WHAT THE EXERCISE ASKS: Convert the items, starting at their first line and ending at the line containing "click(186, 192)", into a Markdown table with the columns Row and Line. Number each row and leave out blank lines.

SOURCE MATERIAL:
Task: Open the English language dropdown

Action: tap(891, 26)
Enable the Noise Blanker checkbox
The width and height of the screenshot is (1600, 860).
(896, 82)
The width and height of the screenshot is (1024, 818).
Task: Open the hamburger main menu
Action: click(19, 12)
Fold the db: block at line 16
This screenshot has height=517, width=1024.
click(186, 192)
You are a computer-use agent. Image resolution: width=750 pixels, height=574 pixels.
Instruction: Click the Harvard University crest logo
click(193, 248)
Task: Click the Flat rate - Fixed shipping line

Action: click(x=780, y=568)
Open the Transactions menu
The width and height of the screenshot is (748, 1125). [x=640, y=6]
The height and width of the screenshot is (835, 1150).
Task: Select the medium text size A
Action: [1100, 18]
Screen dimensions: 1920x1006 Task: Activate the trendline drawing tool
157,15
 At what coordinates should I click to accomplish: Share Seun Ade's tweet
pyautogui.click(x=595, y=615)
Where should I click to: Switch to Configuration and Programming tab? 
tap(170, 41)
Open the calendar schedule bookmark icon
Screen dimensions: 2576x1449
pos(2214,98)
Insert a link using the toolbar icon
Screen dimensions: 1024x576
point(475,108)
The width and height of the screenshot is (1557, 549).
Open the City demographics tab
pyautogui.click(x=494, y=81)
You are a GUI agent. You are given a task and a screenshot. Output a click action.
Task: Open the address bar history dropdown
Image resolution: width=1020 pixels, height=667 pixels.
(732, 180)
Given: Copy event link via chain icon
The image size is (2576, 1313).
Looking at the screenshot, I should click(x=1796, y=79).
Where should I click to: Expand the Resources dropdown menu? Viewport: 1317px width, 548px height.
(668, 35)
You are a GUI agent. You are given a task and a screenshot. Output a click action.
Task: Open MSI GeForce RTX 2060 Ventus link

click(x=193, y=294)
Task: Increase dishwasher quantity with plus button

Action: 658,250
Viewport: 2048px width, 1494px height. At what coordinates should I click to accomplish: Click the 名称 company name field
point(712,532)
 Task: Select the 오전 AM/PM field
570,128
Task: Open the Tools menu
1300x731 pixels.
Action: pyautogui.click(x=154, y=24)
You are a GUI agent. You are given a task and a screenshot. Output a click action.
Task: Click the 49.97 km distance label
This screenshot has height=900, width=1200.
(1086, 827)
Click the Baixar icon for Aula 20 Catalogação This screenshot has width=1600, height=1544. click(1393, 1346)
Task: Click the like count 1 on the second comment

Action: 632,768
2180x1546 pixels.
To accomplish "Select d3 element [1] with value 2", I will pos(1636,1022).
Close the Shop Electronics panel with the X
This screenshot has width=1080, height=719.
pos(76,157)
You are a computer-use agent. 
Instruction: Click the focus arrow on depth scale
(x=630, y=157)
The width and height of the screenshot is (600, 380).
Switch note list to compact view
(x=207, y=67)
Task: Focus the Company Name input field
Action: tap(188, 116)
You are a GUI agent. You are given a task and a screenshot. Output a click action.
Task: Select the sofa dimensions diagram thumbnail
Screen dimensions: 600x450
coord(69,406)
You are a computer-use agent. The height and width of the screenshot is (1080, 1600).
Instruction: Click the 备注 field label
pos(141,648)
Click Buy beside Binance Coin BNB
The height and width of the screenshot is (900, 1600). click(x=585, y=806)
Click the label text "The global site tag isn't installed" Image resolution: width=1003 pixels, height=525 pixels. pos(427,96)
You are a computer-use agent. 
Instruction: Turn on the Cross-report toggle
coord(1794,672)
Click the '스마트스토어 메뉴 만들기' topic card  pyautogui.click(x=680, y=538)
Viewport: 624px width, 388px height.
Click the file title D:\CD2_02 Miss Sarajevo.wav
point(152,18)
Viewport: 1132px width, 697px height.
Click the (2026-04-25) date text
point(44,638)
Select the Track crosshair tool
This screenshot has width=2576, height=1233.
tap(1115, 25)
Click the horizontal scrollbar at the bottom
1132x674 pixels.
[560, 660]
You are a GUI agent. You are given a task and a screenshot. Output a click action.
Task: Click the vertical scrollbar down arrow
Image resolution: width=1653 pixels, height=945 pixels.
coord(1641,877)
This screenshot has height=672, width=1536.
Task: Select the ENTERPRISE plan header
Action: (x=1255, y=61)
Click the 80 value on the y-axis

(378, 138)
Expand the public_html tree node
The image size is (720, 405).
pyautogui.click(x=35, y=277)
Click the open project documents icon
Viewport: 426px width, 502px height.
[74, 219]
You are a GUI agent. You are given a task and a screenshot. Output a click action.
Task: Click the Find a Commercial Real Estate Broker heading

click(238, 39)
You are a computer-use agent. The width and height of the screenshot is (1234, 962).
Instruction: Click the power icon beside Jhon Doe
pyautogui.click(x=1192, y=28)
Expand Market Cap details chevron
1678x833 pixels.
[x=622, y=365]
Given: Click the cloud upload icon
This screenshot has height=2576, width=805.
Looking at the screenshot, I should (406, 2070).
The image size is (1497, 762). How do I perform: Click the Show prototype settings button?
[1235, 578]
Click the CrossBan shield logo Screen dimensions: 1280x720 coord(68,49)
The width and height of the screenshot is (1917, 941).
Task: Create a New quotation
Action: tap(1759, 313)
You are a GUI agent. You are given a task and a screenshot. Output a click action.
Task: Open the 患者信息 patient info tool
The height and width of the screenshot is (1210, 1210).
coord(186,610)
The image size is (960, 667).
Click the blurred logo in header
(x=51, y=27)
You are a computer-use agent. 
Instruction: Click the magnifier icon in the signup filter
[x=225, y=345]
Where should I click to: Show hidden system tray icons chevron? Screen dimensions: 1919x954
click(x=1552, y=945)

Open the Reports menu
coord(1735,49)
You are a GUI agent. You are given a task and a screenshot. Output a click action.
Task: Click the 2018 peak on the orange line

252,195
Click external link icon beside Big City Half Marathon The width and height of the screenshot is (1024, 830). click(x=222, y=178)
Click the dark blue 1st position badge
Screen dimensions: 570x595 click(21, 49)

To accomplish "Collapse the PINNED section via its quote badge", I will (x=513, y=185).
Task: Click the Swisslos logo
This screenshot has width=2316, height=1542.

SOLUTION FOR THIS TASK:
| Row | Line |
|---|---|
| 1 | Task: Open the English language dropdown |
| 2 | Action: tap(891, 26) |
| 3 | Enable the Noise Blanker checkbox |
| 4 | The width and height of the screenshot is (1600, 860). |
| 5 | (896, 82) |
| 6 | The width and height of the screenshot is (1024, 818). |
| 7 | Task: Open the hamburger main menu |
| 8 | Action: click(19, 12) |
| 9 | Fold the db: block at line 16 |
| 10 | This screenshot has height=517, width=1024. |
| 11 | click(186, 192) |